Stevia: Is It Safe?

By Laura Moncur @ 5:00 am — Filed under:

SteviaI saw the sweetener at Wild Oats. It was in a bright green box and cost a whopping 25 bucks, but I thought I would try it. It’s supposed to be natural, right? It tasted good. It only took a tiny amount to sweeten my herbal tea. I was happy with it and didn’t think much about the reason it was marketed as an herbal supplement instead of a sweetener.

The reason it is marketed as a herbal supplement instead of a sweetener (or any other type of food) is because they haven’t bothered to go through the FDA process of proving that Stevia doesn’t kill people. They haven’t even proved that Stevia is zero calories.

Think of all the products who go through the rigorous testing that the FDA requires and still kill people. I tossed my very expensive box in the garbage. Until they bother proving to me that the product is safe, they aren’t getting any more of my money.


4 Responses to “Stevia: Is It Safe?”

  1. Ellie Dworak Says:

    I usually like your posts, but I think you’re wrong on this one.

    Stevia is an herb, not an artificial sweetener, that has been used for a very long time. Most herbs do not go through FDA approval. It is not my understanding that most -foods- need FDA approval either, unless there is a reason to believe that they are causing a health risk.

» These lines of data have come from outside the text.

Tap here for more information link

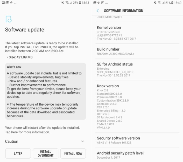pos(27,132)

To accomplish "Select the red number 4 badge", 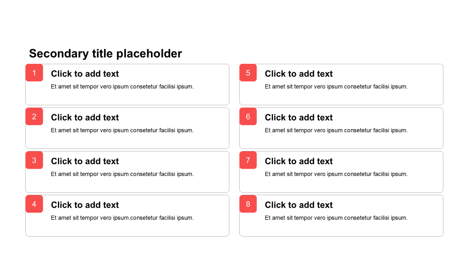I will tap(34, 204).
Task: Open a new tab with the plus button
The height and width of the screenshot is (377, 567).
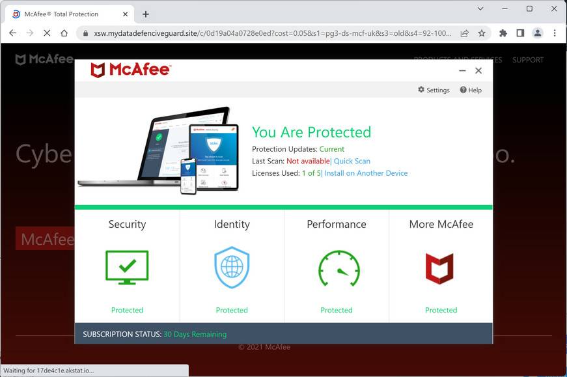Action: coord(145,13)
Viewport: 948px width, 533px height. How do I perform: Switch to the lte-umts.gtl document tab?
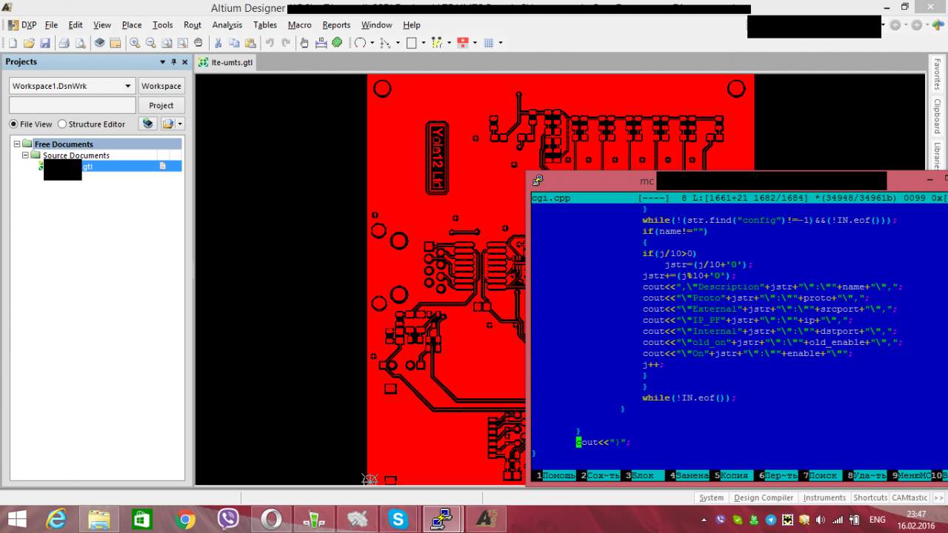[x=226, y=62]
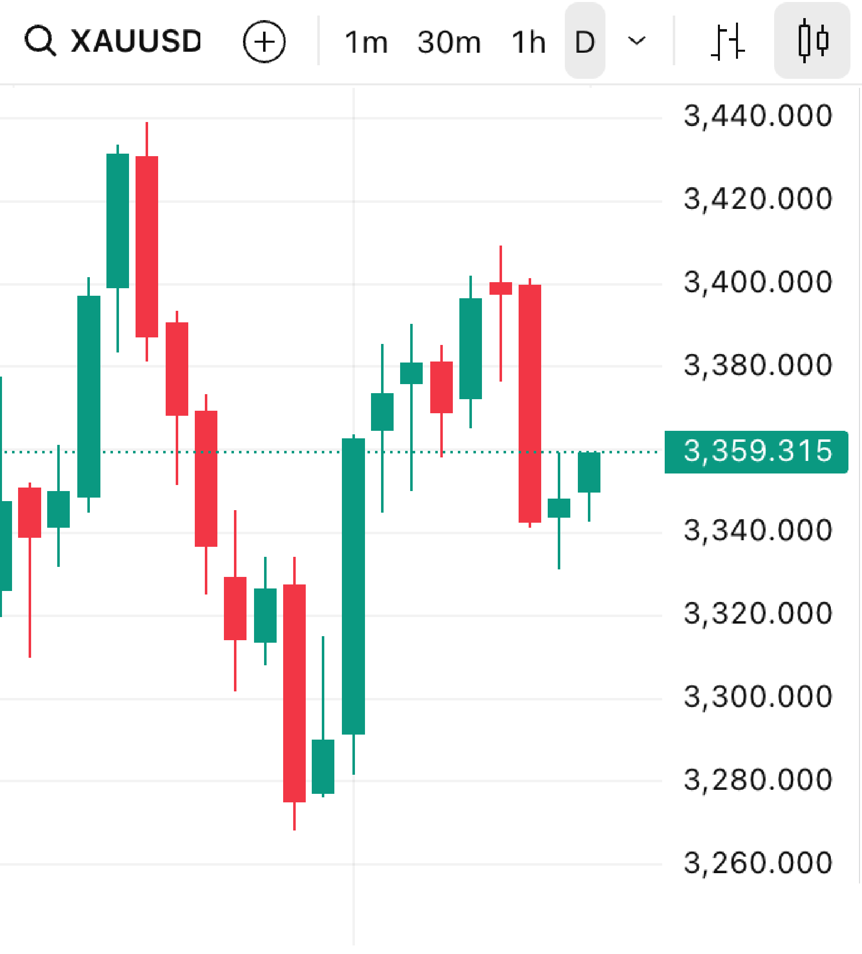This screenshot has height=954, width=862.
Task: Choose the 1h timeframe
Action: pos(528,42)
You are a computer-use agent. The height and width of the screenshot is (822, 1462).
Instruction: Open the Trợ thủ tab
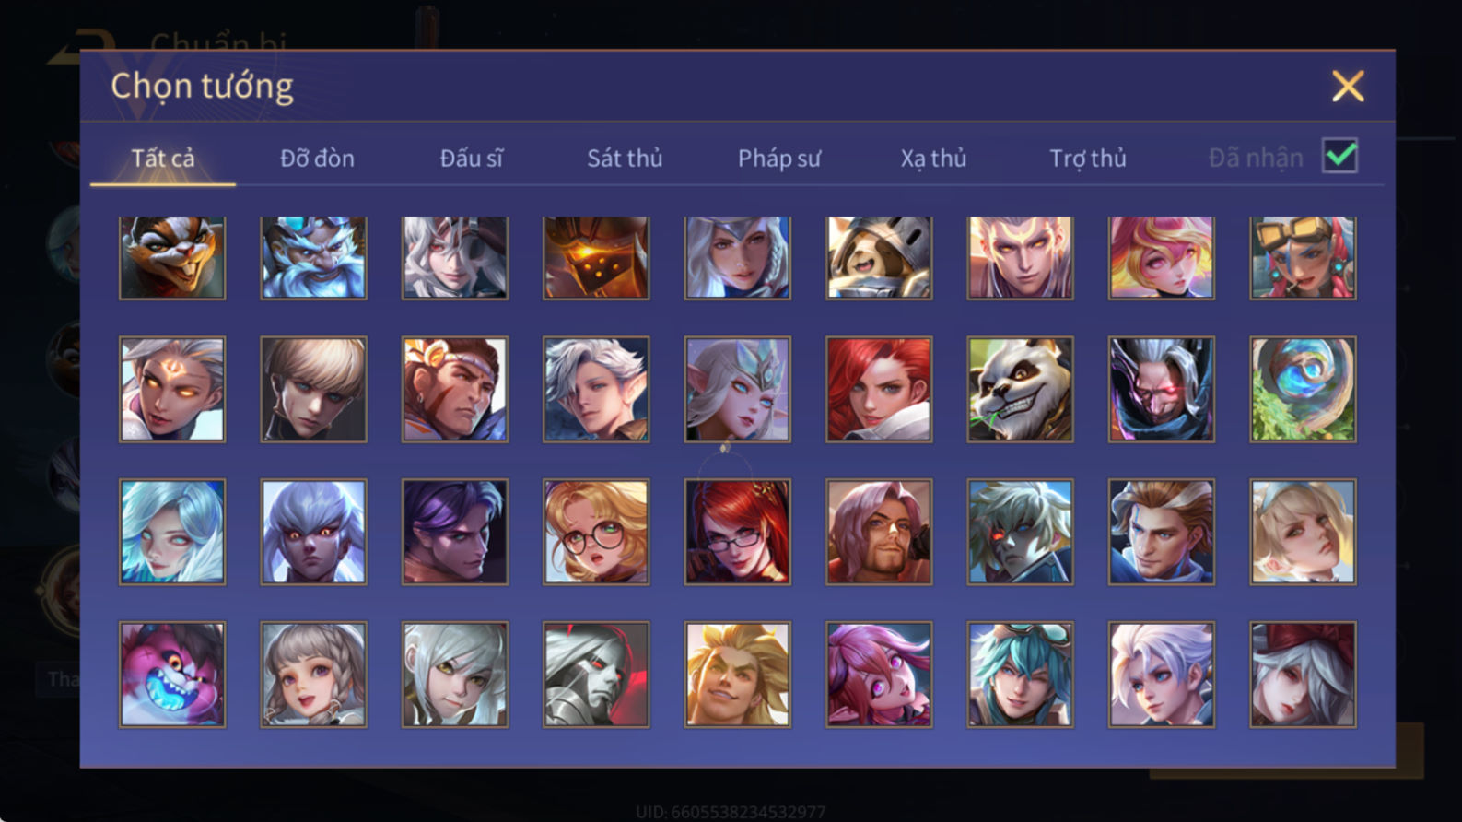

    You say that the makers of this product “haven’t bothered to go through the process.” I think that is an oversimplification. FDA approval is incredibly expensive, and a product that cannot be patented (such as an herb) is unlikely to garner that kind of funding. Glucosamine, for instance, which has been shown in clinical trials in Europe to be a very effective joint support supplement (and which my doctor and veterinarian recommend), has not been FDA approved for this reason.

    Further, and I won’t type an invective on this, but there is evidence to suggest that FDA approval is not all it’s cracked up to be.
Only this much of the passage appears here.